▶ **YOUR GOAL**
Print the entries below exactly as they appear, from the first line up to and including the line with "Task: Click the up-chevron circle on An card". Do not print any pictures.

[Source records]
****************

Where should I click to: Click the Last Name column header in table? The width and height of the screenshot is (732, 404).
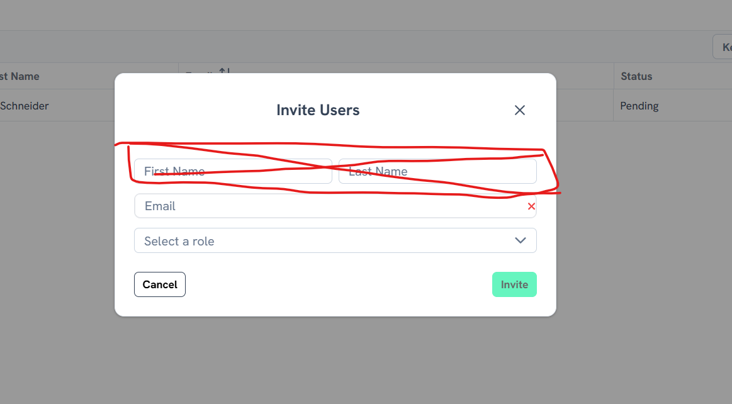(20, 76)
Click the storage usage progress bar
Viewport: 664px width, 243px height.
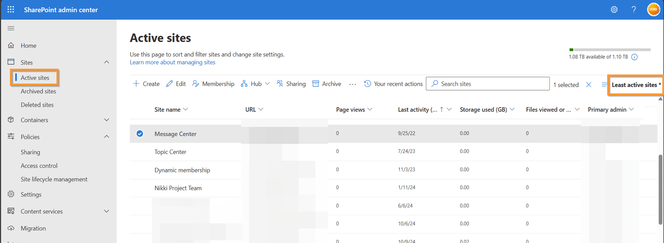(610, 49)
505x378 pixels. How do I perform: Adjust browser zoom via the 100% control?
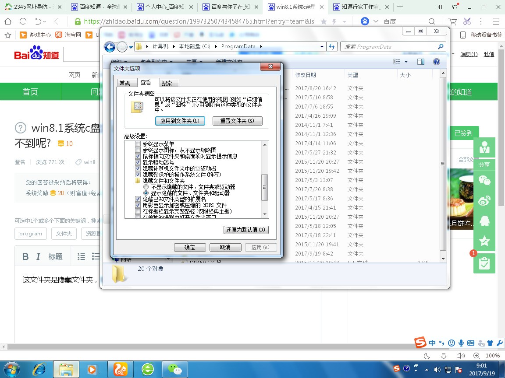click(x=493, y=356)
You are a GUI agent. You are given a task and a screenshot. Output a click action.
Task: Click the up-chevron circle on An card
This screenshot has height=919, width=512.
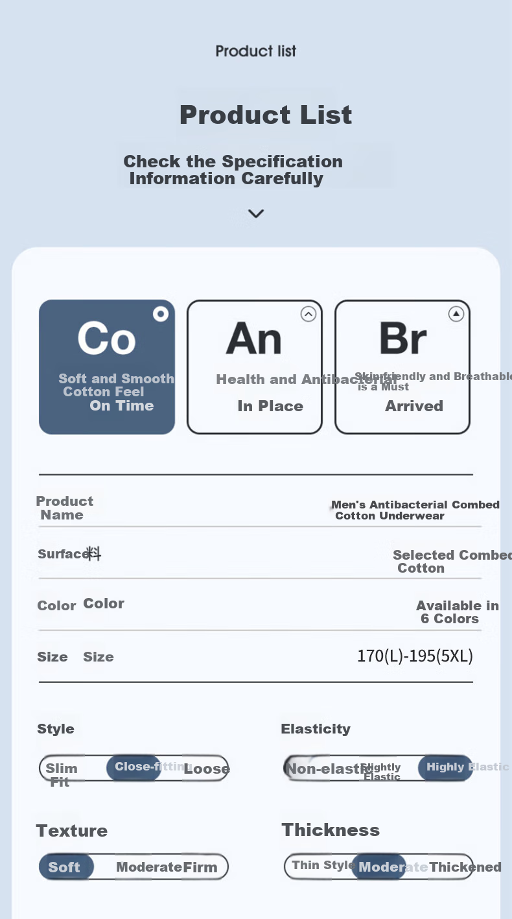308,315
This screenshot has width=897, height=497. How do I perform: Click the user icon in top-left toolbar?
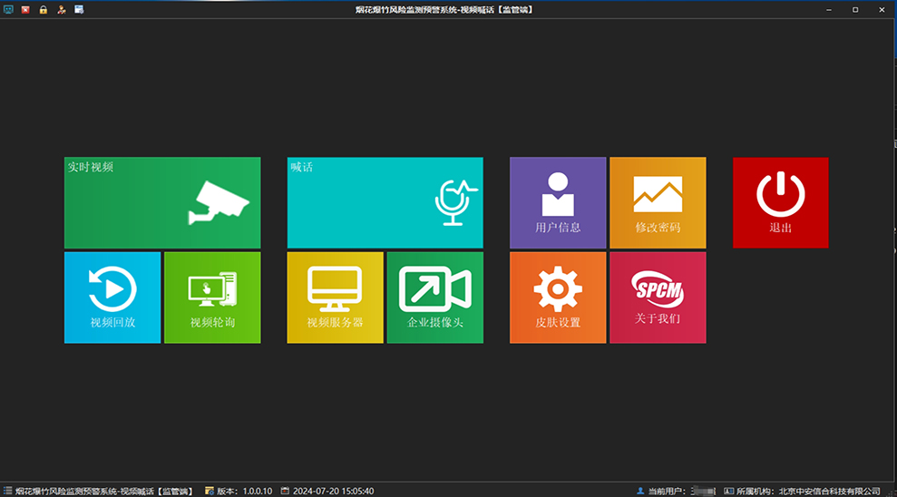(x=62, y=9)
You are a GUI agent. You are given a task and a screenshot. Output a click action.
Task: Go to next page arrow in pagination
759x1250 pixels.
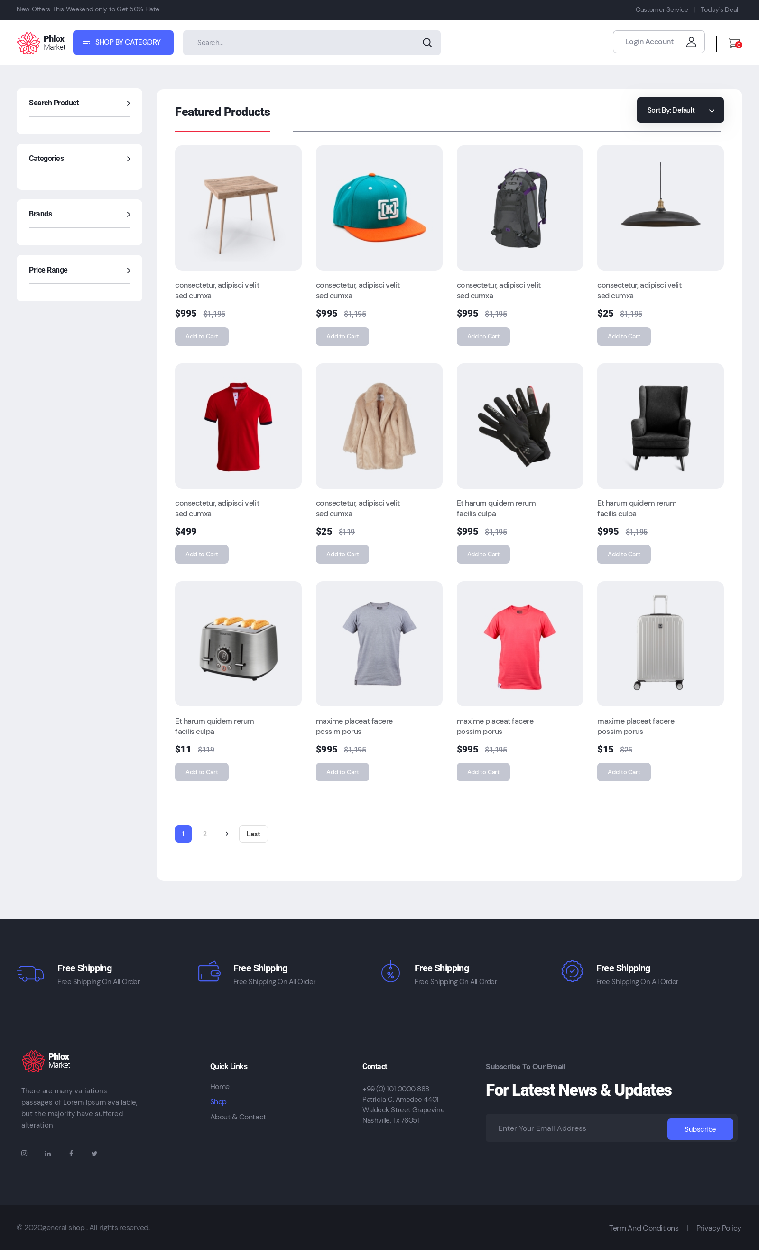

****************

▶ **RESPONSE BELOW**
Where should I click to: Click the Last Name column header in table? The width and height of the screenshot is (732, 404).
(20, 76)
Click the storage usage progress bar
Viewport: 664px width, 243px height.
(610, 49)
505x378 pixels. How do I perform: Adjust browser zoom via the 100% control?
click(x=493, y=356)
You are a GUI agent. You are given a task and a screenshot. Output a click action.
Task: Click the up-chevron circle on An card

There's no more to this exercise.